*****
Rue de la Roquette 11ème arrondissement, une rue qui part de la place de la Bastille en direction du nord. A la hauteur du numéro 115 sur la droite, une petite ruelle se glisse entre les maisons. Si vous aviez été présent un matin de septembre 1863, vous auriez vu un spectacle qui vous aurait sans doute étonné. Sortant de la rue, à l’époque occupée par des ateliers, un étrange véhicule tenant à la fois du vélo et de la petite voiture, qui fait teuf teuf teuf, voilà de quoi vous intriguer. Son conducteur est un Belge, Etienne Lenoir, ingénieur et inventeur de son état.
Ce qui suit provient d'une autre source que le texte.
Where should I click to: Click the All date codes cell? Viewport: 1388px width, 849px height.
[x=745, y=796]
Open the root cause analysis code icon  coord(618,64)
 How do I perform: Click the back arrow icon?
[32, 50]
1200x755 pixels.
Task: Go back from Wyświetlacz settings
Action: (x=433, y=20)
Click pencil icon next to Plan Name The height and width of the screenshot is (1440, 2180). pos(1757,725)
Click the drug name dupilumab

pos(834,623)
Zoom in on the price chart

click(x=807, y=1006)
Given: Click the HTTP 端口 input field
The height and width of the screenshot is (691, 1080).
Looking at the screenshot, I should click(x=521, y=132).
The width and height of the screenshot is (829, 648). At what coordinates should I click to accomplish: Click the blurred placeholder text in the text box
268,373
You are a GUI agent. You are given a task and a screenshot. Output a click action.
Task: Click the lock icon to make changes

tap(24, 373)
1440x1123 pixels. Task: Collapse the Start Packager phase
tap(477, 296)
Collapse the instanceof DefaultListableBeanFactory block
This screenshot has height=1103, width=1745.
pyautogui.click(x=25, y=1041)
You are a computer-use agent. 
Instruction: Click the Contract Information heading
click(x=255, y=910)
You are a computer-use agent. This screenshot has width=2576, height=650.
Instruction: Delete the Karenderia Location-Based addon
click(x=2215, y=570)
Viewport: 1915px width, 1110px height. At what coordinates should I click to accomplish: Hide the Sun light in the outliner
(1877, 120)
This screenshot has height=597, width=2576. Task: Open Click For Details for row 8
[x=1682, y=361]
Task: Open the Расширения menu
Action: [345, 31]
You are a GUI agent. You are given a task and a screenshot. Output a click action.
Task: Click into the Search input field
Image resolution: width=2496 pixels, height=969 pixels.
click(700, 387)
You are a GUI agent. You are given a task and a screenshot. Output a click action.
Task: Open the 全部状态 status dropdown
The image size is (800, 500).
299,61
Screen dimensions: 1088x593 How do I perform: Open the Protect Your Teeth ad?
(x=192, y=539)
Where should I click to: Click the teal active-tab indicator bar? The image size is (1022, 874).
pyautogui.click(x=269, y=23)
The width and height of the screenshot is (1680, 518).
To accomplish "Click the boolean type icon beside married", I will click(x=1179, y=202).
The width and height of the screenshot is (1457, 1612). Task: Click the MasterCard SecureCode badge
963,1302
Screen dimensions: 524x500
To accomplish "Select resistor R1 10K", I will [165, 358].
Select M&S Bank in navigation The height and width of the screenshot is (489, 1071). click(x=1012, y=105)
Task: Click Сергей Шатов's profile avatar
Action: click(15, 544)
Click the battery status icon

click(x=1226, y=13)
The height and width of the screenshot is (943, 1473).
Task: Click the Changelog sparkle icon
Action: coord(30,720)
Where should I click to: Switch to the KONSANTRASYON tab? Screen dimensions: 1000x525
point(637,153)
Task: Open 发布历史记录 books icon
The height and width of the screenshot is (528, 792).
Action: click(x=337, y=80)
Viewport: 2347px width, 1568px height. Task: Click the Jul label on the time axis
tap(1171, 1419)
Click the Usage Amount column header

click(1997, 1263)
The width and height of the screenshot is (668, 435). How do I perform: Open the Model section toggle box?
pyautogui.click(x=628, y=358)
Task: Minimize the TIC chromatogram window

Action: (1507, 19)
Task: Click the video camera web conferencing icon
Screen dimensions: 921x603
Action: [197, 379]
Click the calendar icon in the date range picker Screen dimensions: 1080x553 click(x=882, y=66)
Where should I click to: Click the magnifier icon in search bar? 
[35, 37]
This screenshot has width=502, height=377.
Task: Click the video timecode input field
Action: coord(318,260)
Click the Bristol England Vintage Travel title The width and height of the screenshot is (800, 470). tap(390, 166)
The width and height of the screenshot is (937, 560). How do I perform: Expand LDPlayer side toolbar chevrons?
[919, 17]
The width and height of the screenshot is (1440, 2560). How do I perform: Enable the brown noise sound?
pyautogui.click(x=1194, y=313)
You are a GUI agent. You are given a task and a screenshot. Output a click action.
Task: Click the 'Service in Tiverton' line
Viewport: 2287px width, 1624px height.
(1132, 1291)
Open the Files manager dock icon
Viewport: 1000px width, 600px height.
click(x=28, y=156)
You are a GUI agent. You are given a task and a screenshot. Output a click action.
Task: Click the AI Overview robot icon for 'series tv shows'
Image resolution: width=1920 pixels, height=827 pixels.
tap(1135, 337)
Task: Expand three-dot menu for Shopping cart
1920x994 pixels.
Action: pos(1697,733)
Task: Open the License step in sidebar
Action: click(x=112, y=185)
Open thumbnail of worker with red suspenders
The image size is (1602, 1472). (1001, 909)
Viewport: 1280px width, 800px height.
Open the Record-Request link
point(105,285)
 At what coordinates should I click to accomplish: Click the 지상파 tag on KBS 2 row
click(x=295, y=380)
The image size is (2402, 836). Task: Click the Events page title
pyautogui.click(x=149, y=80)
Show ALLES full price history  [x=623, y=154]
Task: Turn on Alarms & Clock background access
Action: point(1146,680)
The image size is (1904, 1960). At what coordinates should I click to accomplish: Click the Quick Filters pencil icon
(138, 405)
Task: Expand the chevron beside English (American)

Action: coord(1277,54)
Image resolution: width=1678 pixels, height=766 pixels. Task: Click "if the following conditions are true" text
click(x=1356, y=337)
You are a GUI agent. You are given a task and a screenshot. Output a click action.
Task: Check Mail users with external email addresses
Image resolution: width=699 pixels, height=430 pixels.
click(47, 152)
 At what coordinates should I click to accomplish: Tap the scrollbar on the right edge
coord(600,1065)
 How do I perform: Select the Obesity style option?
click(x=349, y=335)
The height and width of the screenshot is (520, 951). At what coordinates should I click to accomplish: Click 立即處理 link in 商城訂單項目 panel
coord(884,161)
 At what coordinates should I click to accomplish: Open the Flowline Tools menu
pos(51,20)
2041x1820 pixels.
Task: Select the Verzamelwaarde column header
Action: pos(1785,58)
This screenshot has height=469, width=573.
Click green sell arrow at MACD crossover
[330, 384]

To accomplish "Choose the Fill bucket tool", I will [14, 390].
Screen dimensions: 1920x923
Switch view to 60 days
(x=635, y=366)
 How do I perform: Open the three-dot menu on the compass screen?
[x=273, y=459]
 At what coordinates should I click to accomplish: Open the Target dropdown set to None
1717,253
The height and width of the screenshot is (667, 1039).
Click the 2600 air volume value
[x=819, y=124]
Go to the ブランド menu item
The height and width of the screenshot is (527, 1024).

C’est le premier moteur à deux temps de l’histoire, il marche au pétrole. C’est parti pour une promenade, il fait un aller-retour à Joinville-le-Pont en trois heures, apparemment moins vite qu’un piéton, mais sans se fatiguer, ni user ses semelles. Il aurait pu s’arrêter à tous les bistrots et siffler un canon sans problèmes, le délit de conduite en état d’ivresse n’existait pas. Epoque bénie penseront certains.
*****
12 ème arrondissement, rue du Faubourg Saint-Antoine au 151. Encore un endroit où il faut un peu lever les yeux pour attraper un bout d’histoire de Paris. On peut penser ce que l’on veut des politiciens, mais certains furent de vrais héros, acceptant de mourir pour un idéal. Le 2 décembre 1851, le futur Napoléon III fomente un coup d’état pour se maintenir au pouvoir, Paris s’enflamme à nouveau. Parmi les gens du peuple on se sait pas toujours quel parti prendre, on se méfie. Un député, Alphonse Baudin, tente de rallier à la cause des républicains les gens du quartier. On lui répond :
– Croyez-vous que nous allons nous faire tuer pour vous conserver vos vingt-cinq francs par jour !
Les vingt-cinq francs, c’est l’indemnité que touchent les députés pour siéger, somme attribuée en 1848 par le gouvernement provisoire qui dura moins de 3 mois.
Alphonse Baudin piquant la mouche s’empare du drapeau aux trois couleurs et monte sur une barricade face aux soldats venus mettre de l’ordre.
– Vous allez voir comment on meurt pour vingt-cinq francs !
Après un moment de silence, un coup de feu part et Baudin s’effondre mortellement blessé.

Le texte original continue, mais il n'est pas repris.